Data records
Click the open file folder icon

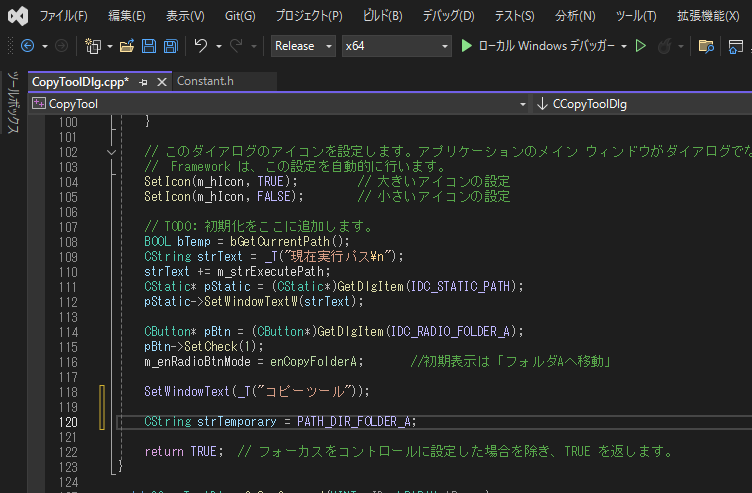pyautogui.click(x=126, y=46)
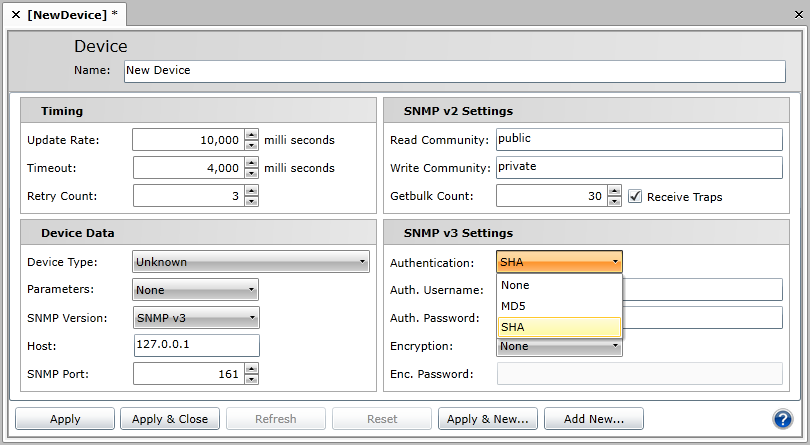This screenshot has width=810, height=445.
Task: Close the NewDevice tab with the X
Action: [15, 14]
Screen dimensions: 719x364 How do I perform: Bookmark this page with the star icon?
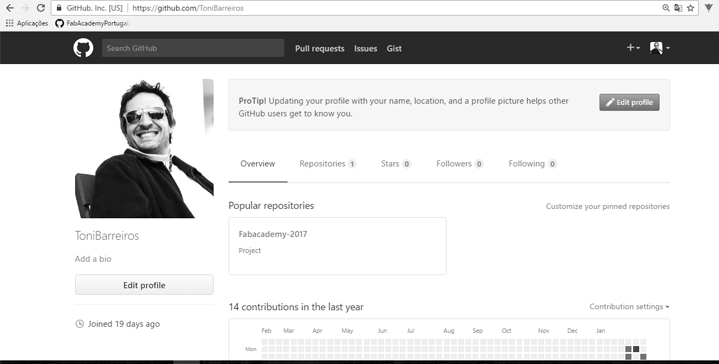691,8
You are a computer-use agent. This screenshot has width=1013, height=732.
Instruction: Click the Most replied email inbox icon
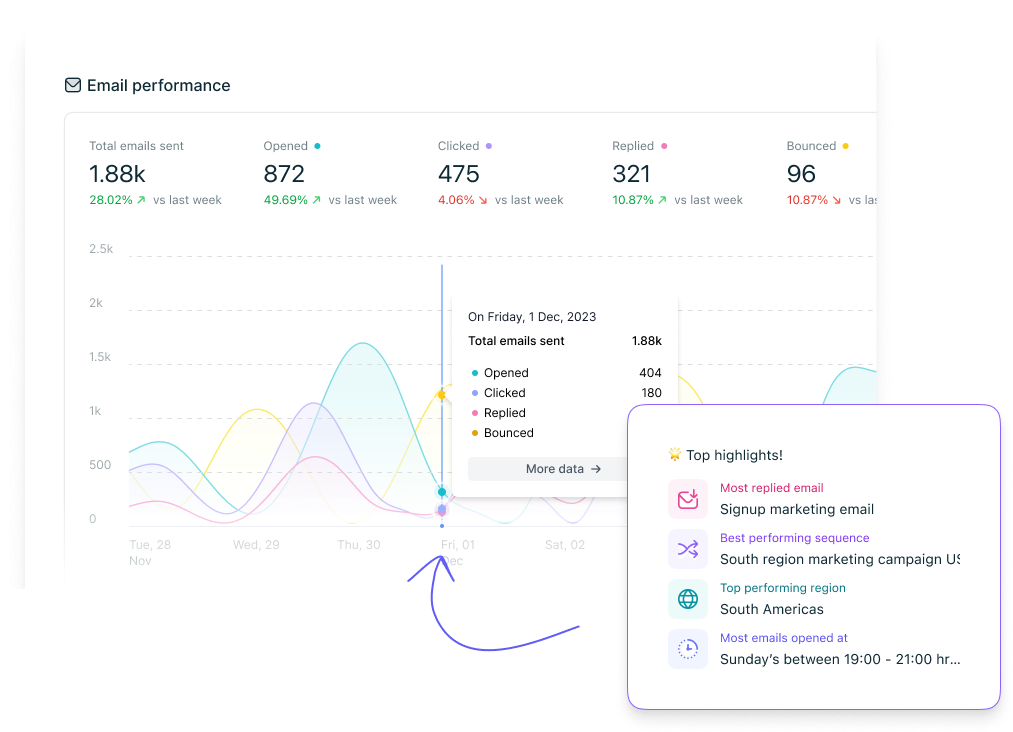(x=687, y=498)
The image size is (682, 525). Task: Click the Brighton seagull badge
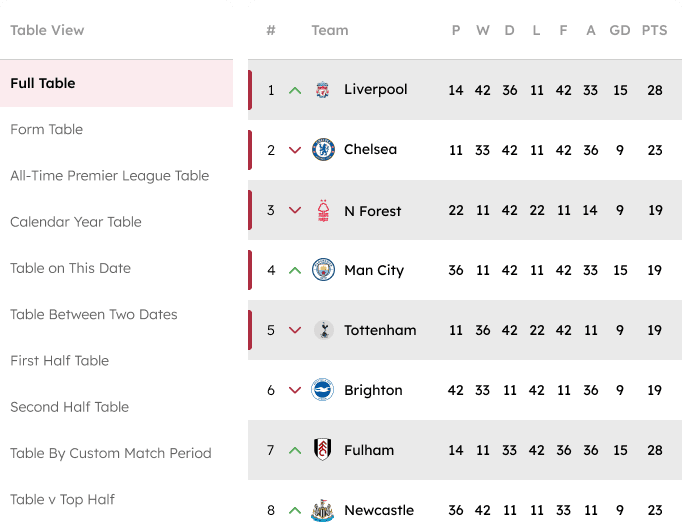tap(323, 390)
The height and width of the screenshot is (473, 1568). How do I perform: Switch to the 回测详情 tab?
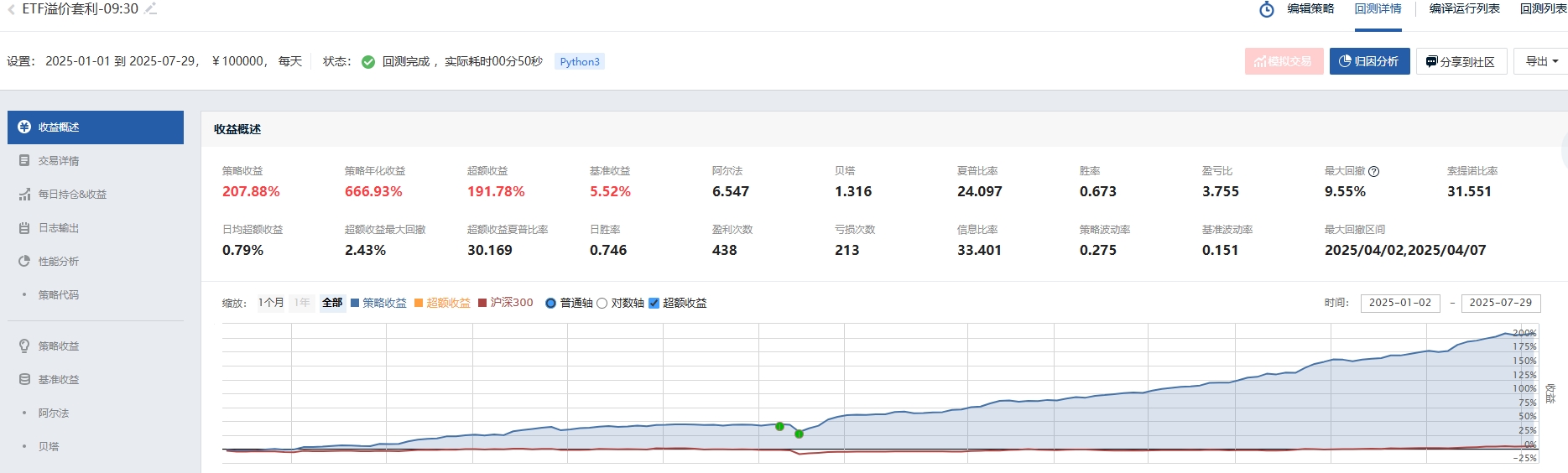(1378, 9)
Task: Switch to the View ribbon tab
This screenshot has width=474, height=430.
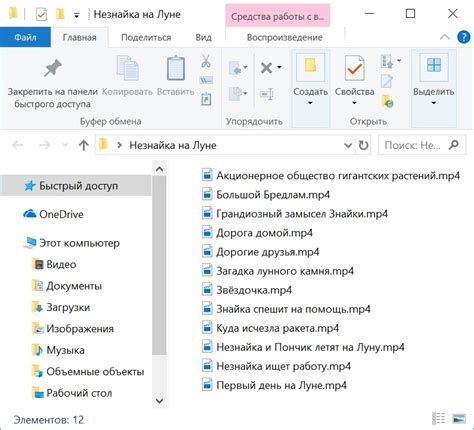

--- Problem to solve ---
Where the line containing "The height and" appears, begin writing out the lines word for word, and continue through the last line of the data, leaving out pictures.

--- Solution for this problem ---
The height and width of the screenshot is (473, 1568). How do I perform: Switch to the 回测详情 tab?
(1378, 9)
Task: Switch to the View ribbon tab
This screenshot has width=474, height=430.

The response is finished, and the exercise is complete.